§ AIM OF THE EXERCISE
Rewrite all of the records below, replacing every "Task" with "Instruction" and keeping everything else the same. Leave the pictures out of your answer.

§ GIVEN DATA
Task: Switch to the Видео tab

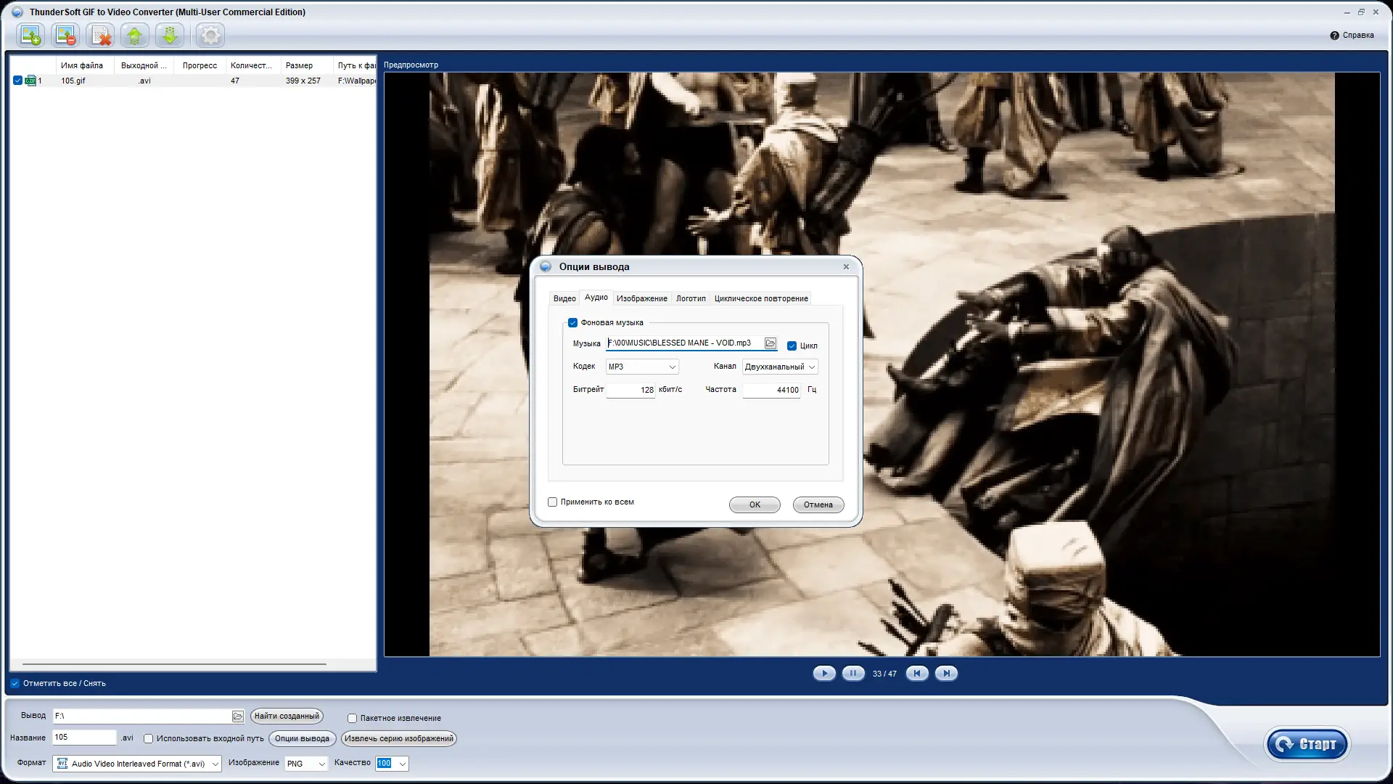Action: [x=564, y=298]
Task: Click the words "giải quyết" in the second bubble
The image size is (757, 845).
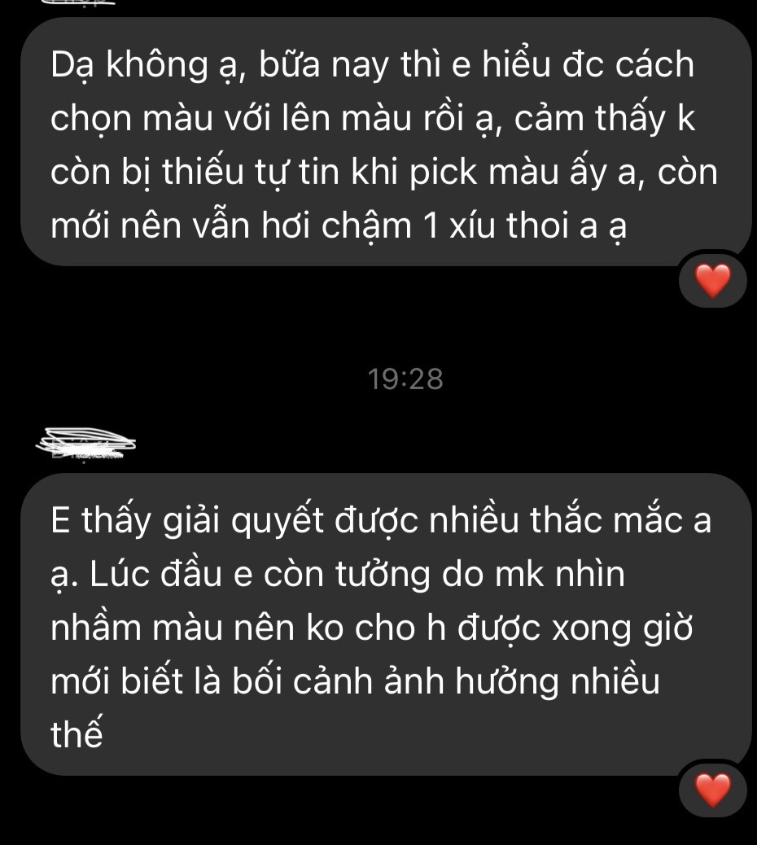Action: point(243,522)
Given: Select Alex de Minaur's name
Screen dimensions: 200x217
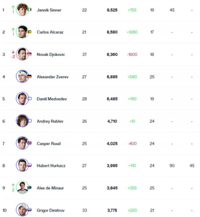Looking at the screenshot, I should tap(50, 188).
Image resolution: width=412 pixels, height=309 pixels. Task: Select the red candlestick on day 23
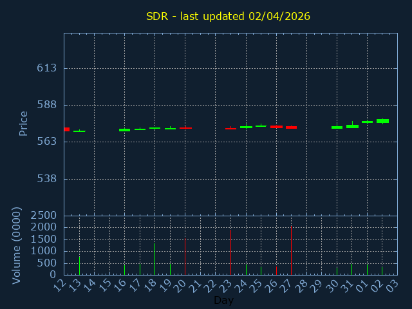coord(230,129)
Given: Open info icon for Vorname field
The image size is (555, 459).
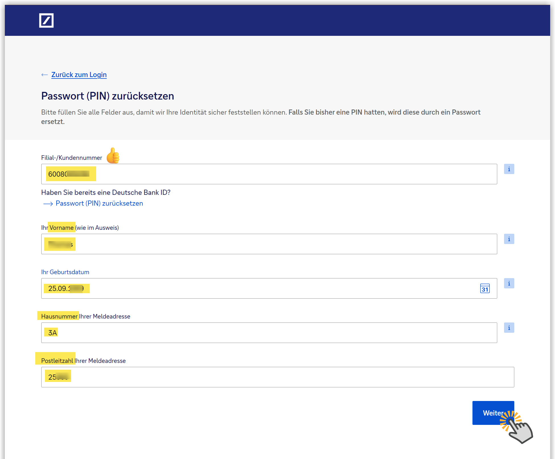Looking at the screenshot, I should coord(509,239).
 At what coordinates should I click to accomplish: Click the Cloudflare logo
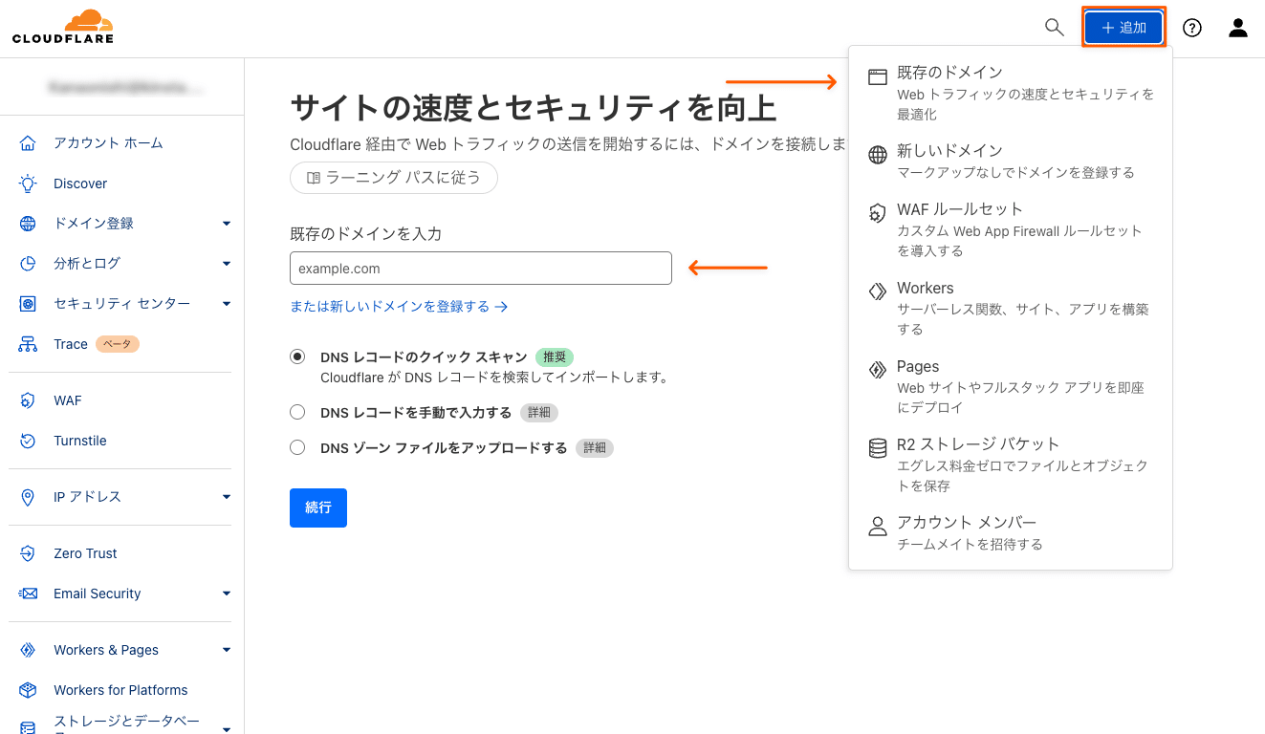[x=63, y=27]
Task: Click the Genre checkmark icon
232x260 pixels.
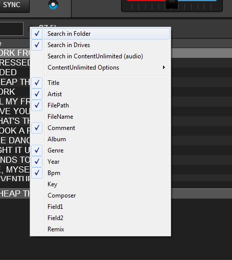Action: (x=37, y=150)
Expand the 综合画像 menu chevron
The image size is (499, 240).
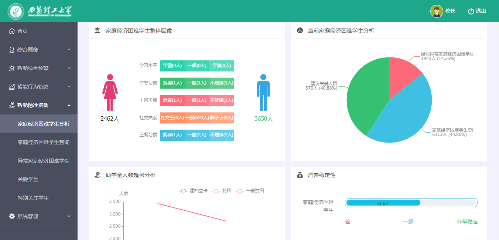click(x=69, y=50)
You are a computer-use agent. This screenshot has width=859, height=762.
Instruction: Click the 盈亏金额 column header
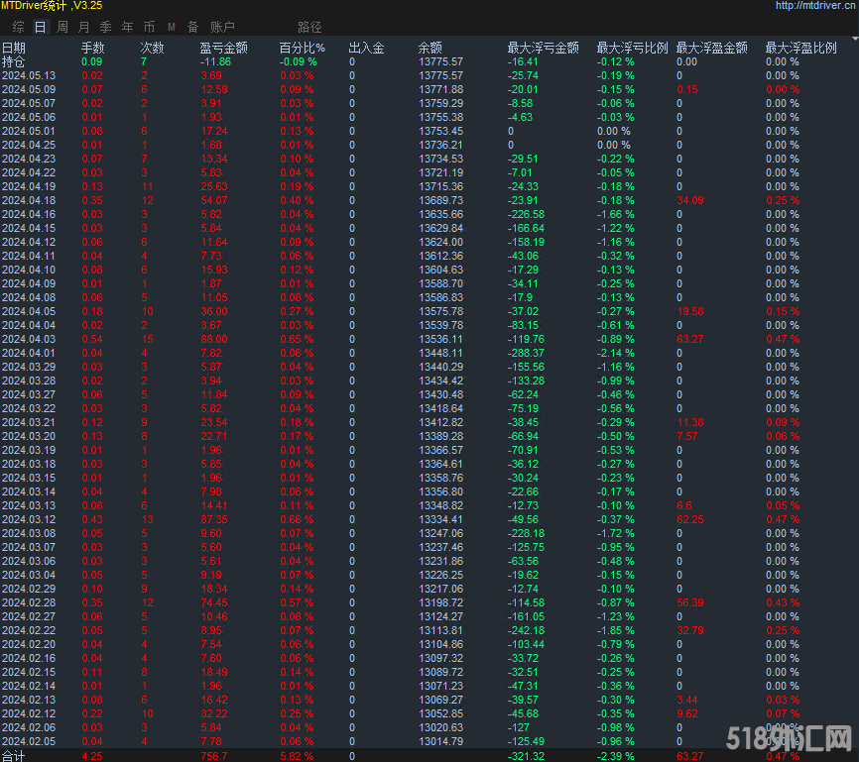pos(223,48)
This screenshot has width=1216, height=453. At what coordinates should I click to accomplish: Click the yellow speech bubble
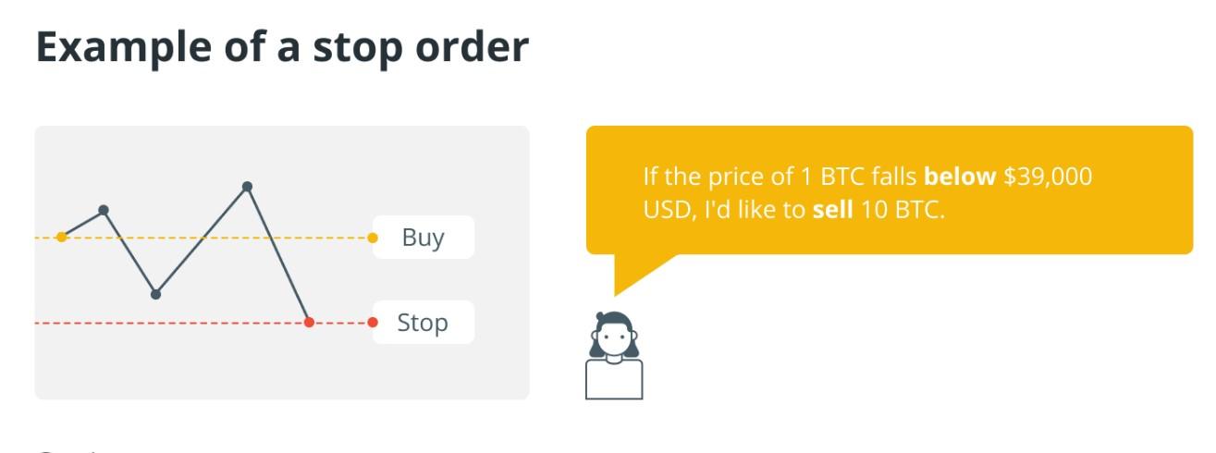[x=890, y=190]
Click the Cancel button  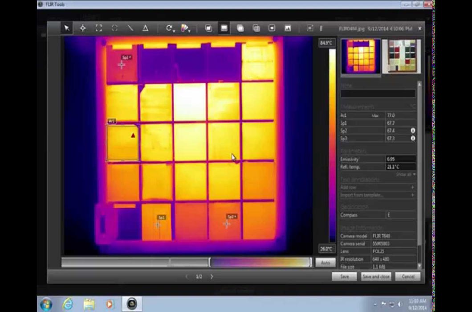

§ EXERCISE RESPONSE
Instruction: Switch to the Видео tab

Action: [x=564, y=298]
Instruction: Click the words "giải quyết" in the second bubble
The image size is (757, 845).
Action: point(243,522)
Given: Select Alex de Minaur's name
Screen dimensions: 200x217
Looking at the screenshot, I should tap(50, 188).
Image resolution: width=412 pixels, height=309 pixels. Instruction: Select the red candlestick on day 23
coord(230,129)
Given: Open info icon for Vorname field
The image size is (555, 459).
Looking at the screenshot, I should coord(509,239).
 At what coordinates should I click to accomplish: Click the Cloudflare logo
[x=63, y=27]
Instruction: Click the Genre checkmark icon
232x260 pixels.
Action: (x=37, y=150)
Expand the 综合画像 menu chevron
The image size is (499, 240).
click(x=69, y=50)
You are a computer-use agent. This screenshot has width=859, height=762.
Instruction: Click the 盈亏金额 column header
pos(223,48)
This screenshot has width=1216, height=453. At what coordinates should I click to accomplish: Click the yellow speech bubble
[x=890, y=190]
Click the Cancel button  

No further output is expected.